> _WORK TASK_
Would you set down every line of the data below exactly as it reads?
──────── DATA FOR THIS EXERCISE ────────
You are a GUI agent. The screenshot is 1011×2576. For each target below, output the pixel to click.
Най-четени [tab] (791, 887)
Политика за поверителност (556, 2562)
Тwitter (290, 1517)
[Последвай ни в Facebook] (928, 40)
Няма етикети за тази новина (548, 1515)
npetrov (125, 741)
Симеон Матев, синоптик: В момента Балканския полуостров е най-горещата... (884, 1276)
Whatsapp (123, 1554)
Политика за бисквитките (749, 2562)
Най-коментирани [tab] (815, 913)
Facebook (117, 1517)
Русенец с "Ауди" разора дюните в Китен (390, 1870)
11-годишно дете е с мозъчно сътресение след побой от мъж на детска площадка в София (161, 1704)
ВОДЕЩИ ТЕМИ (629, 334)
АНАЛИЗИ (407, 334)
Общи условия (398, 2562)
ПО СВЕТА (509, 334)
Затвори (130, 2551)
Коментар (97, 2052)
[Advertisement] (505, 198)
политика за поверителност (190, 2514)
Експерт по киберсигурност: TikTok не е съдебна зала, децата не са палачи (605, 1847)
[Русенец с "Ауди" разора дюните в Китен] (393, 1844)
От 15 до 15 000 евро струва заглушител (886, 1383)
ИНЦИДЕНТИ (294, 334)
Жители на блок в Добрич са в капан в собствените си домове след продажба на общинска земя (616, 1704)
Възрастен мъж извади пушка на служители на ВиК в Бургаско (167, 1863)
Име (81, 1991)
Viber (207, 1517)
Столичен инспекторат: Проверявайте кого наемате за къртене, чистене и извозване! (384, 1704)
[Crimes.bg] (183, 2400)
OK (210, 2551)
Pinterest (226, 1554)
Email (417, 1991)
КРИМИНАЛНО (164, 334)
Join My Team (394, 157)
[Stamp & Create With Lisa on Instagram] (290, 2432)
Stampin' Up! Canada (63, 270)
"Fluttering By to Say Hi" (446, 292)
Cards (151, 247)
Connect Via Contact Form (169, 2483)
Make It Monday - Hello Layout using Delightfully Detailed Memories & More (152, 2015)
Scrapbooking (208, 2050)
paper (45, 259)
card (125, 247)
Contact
────────
> _ANSWER TO THIS EXERCISE_
You are a GUI agent. The screenshot is 1011×2576. For each target below, output the pixel to click.
Най-четени [tab] (791, 887)
Политика за поверителност (556, 2562)
Тwitter (290, 1517)
[Последвай ни в Facebook] (928, 40)
Няма етикети за тази новина (548, 1515)
npetrov (125, 741)
Симеон Матев, синоптик: В момента Балканския полуостров е най-горещата... (884, 1276)
Whatsapp (123, 1554)
Политика за бисквитките (749, 2562)
Най-коментирани [tab] (815, 913)
Facebook (117, 1517)
Русенец с "Ауди" разора дюните в Китен (390, 1870)
11-годишно дете е с мозъчно сътресение след побой от мъж на детска площадка в София (161, 1704)
ВОДЕЩИ ТЕМИ (629, 334)
АНАЛИЗИ (407, 334)
Общи условия (398, 2562)
ПО СВЕТА (509, 334)
Затвори (130, 2551)
Коментар (97, 2052)
[Advertisement] (505, 198)
политика за поверителност (190, 2514)
Експерт по киберсигурност: TikTok не е съдебна зала, децата не са палачи (605, 1847)
[Русенец с "Ауди" разора дюните в Китен] (393, 1844)
От 15 до 15 000 евро струва заглушител (886, 1383)
ИНЦИДЕНТИ (294, 334)
Жители на блок в Добрич са в капан в собствените си домове след продажба на общинска земя (616, 1704)
Възрастен мъж извади пушка на служители на ВиК в Бургаско (167, 1863)
Име (81, 1991)
Viber (207, 1517)
Столичен инспекторат: Проверявайте кого наемате за къртене, чистене и извозване! (384, 1704)
[Crimes.bg] (183, 2400)
OK (210, 2551)
Pinterest (226, 1554)
Email (417, 1991)
КРИМИНАЛНО (164, 334)
Join My Team (394, 157)
[Stamp & Create With Lisa on Instagram] (290, 2432)
Stampin' Up! Canada (63, 270)
"Fluttering By to Say Hi" (446, 292)
Cards (151, 247)
Connect Via Contact Form (169, 2483)
Make It Monday - Hello Layout using Delightfully Detailed Memories & More (152, 2015)
Scrapbooking (208, 2050)
paper (45, 259)
card (125, 247)
Contact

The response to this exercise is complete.